Start PROVIDED RECORDS

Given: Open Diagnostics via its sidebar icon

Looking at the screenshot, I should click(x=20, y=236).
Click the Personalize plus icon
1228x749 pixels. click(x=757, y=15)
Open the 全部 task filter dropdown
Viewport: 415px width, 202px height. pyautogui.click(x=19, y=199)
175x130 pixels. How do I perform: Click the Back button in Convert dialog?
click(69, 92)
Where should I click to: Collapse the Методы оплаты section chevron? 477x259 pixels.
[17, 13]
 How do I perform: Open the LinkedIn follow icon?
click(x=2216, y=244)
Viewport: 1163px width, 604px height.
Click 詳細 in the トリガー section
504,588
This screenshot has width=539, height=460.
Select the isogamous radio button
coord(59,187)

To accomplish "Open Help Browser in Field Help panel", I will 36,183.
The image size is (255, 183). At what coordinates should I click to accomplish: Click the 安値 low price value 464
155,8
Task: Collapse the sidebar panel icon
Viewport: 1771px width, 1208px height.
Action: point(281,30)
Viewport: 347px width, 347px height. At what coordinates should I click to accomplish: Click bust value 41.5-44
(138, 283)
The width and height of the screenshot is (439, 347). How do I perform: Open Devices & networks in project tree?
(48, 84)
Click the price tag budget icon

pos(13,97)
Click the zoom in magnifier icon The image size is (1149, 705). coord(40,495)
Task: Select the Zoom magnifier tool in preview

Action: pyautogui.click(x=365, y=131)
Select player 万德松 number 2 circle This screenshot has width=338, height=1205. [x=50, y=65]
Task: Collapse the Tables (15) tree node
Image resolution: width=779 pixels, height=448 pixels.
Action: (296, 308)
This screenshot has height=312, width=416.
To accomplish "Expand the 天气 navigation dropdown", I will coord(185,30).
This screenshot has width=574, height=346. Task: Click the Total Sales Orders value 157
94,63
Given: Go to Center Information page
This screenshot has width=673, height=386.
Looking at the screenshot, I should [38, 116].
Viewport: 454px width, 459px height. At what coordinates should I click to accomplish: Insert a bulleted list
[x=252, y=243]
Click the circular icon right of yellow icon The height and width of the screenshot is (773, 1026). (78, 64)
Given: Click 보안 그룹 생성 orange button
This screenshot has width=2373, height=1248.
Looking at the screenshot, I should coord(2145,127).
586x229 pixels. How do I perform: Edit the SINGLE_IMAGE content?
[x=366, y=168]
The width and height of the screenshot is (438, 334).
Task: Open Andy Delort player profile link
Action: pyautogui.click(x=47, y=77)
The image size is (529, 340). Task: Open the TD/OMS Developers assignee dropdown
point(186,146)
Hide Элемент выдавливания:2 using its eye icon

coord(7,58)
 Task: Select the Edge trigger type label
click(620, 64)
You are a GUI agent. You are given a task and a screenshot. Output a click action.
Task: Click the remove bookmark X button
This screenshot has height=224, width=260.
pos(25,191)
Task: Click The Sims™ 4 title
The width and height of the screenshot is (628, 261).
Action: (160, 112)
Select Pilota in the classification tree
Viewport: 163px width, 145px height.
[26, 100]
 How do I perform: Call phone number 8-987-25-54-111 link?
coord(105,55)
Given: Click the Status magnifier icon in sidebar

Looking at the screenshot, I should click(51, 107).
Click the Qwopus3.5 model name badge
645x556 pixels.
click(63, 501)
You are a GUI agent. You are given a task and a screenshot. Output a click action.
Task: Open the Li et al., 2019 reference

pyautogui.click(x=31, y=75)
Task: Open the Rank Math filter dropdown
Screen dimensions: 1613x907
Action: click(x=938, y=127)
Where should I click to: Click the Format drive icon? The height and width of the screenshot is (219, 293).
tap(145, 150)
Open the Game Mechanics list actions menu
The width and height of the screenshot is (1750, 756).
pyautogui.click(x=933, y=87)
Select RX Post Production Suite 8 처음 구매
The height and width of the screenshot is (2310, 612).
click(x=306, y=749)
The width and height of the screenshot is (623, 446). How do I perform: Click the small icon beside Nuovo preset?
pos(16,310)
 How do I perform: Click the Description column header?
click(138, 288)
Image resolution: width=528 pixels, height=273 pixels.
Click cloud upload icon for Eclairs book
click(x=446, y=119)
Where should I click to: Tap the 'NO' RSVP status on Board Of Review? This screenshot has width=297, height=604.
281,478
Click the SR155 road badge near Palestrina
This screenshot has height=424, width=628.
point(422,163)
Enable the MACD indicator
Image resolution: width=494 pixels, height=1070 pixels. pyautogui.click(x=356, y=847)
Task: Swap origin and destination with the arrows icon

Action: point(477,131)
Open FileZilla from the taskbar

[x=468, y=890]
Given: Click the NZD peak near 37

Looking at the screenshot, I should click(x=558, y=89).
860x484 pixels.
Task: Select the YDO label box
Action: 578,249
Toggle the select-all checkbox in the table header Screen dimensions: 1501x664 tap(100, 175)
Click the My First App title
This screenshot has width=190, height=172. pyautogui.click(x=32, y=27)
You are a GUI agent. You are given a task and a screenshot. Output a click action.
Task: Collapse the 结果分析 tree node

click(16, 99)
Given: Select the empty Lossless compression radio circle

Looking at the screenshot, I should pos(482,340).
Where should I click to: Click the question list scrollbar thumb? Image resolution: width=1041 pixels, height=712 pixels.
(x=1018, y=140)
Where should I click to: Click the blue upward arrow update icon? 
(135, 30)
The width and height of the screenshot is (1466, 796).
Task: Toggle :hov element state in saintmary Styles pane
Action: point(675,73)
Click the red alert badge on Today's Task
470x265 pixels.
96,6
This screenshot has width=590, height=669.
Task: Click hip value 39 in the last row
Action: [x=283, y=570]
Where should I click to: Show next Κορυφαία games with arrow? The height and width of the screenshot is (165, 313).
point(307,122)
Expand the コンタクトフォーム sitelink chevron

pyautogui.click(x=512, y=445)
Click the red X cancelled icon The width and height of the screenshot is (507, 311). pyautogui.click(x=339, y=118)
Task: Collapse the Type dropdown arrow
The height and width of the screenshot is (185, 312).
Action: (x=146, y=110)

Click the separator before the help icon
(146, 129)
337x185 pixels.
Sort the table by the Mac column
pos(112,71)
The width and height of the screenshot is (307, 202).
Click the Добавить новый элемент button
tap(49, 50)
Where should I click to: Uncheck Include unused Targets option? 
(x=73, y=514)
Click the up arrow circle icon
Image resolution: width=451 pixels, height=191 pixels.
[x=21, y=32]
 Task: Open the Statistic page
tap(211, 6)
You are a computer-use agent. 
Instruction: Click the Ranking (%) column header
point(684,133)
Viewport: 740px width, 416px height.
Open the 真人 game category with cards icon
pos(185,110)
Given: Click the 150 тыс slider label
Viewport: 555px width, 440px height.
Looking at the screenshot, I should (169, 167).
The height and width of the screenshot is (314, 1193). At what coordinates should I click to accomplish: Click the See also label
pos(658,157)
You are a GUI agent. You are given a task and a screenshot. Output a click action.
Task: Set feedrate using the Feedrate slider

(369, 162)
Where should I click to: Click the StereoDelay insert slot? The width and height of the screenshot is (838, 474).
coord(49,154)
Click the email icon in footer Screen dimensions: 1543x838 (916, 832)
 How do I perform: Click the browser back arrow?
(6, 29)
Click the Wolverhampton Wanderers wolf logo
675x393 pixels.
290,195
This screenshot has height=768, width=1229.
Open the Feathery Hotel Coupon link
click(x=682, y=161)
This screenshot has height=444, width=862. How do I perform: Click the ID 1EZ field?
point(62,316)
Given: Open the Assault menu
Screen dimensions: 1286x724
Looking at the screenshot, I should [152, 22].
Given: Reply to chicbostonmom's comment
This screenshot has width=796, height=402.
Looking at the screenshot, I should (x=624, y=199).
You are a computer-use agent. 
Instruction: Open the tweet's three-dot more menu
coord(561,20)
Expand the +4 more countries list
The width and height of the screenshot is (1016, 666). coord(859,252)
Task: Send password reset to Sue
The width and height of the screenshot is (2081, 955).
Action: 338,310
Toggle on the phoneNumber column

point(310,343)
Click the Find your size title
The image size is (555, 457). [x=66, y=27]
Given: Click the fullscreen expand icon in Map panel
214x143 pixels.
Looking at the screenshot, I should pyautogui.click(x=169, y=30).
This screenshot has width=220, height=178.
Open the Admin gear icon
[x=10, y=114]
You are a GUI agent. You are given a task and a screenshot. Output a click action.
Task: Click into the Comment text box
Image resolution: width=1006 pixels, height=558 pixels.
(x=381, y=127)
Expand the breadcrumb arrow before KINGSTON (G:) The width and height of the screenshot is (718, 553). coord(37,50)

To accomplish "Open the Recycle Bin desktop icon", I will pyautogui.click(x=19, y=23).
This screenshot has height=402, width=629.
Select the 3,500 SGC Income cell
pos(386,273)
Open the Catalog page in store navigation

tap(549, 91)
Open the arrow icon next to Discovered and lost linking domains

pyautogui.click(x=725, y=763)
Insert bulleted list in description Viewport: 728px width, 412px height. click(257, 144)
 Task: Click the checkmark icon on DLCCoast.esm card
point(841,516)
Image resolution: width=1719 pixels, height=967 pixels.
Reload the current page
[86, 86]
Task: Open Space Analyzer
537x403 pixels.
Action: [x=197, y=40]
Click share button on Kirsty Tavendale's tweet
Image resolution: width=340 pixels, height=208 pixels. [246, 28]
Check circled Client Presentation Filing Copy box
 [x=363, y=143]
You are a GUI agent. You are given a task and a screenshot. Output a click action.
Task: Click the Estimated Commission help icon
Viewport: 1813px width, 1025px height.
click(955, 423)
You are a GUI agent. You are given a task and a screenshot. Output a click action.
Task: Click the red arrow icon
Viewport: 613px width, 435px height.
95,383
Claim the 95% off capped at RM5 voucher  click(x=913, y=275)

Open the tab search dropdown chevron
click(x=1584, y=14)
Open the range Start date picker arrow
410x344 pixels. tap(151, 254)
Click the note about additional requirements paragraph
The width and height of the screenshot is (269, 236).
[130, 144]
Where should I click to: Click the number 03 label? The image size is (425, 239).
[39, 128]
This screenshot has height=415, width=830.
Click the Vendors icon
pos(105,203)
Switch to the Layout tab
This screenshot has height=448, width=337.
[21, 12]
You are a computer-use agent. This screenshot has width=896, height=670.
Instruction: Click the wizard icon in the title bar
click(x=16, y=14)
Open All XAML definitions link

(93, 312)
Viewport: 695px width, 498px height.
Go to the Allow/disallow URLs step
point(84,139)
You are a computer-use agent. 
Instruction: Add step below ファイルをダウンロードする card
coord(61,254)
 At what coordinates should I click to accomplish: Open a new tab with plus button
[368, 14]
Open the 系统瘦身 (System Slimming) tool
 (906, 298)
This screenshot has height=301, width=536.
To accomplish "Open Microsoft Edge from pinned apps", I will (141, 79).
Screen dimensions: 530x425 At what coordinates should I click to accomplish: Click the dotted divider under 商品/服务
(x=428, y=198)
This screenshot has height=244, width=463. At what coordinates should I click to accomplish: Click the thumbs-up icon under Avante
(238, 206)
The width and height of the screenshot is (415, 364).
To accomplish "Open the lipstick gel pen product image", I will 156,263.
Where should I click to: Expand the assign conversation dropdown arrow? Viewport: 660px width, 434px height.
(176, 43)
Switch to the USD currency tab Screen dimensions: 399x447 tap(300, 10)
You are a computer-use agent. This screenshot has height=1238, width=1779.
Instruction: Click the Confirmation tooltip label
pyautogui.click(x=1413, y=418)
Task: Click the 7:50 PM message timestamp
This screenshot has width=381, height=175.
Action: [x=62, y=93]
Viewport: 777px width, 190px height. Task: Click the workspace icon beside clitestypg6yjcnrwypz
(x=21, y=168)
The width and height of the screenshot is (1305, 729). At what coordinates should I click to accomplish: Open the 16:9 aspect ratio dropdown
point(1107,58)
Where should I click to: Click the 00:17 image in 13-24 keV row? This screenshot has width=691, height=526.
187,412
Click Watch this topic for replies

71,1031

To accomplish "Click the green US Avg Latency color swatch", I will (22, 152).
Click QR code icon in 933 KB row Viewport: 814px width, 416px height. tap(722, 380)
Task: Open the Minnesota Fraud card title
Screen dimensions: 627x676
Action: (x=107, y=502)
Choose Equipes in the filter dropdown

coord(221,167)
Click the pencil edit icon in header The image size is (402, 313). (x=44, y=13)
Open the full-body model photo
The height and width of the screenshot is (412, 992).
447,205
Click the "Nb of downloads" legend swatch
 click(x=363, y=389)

End PROVIDED RECORDS

■ **TASK STATEMENT**
Copy the items word for word, starting at the line containing "Task: Click the checkmark" and ending with the line containing "Action: [x=197, y=40]", both lines included.

■ **THE SOLUTION**
 Task: Click the checkmark icon on DLCCoast.esm card
point(841,516)
Image resolution: width=1719 pixels, height=967 pixels.
Reload the current page
[86, 86]
Task: Open Space Analyzer
537x403 pixels.
Action: [x=197, y=40]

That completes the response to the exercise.